Problem description =>
Return, word for word, the lines of the records below from the line that contains "Task: Open the English language dropdown" through the line that contains "will [124, 424].", with both of those lines included.

Recorded information =>

# # # #

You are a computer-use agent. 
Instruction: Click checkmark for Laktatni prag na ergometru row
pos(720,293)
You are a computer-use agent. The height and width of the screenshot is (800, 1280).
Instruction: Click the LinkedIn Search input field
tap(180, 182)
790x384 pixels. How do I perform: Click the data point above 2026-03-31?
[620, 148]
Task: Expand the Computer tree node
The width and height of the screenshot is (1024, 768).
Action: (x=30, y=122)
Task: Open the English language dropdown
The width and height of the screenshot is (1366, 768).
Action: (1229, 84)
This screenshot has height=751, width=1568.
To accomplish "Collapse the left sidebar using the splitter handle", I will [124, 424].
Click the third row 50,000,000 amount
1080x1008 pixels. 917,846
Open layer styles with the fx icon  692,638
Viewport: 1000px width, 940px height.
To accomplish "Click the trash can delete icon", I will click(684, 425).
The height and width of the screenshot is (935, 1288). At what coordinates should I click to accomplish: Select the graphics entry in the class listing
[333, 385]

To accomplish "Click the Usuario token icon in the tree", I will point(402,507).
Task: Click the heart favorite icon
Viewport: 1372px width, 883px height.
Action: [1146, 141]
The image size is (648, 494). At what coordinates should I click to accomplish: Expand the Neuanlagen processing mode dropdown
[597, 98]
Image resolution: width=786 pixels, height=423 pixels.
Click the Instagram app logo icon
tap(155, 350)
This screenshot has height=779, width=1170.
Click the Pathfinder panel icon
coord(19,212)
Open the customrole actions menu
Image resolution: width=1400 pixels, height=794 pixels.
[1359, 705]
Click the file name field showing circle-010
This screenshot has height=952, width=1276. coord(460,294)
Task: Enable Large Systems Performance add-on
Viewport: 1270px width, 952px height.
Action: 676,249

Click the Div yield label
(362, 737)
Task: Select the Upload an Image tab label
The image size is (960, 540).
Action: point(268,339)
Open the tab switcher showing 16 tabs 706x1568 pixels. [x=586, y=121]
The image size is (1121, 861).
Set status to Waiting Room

# # # #

Solution for this exercise =>
Task: Open the English language dropdown
The width and height of the screenshot is (1366, 768).
Action: (1229, 84)
This screenshot has height=751, width=1568.
To accomplish "Collapse the left sidebar using the splitter handle", I will [124, 424].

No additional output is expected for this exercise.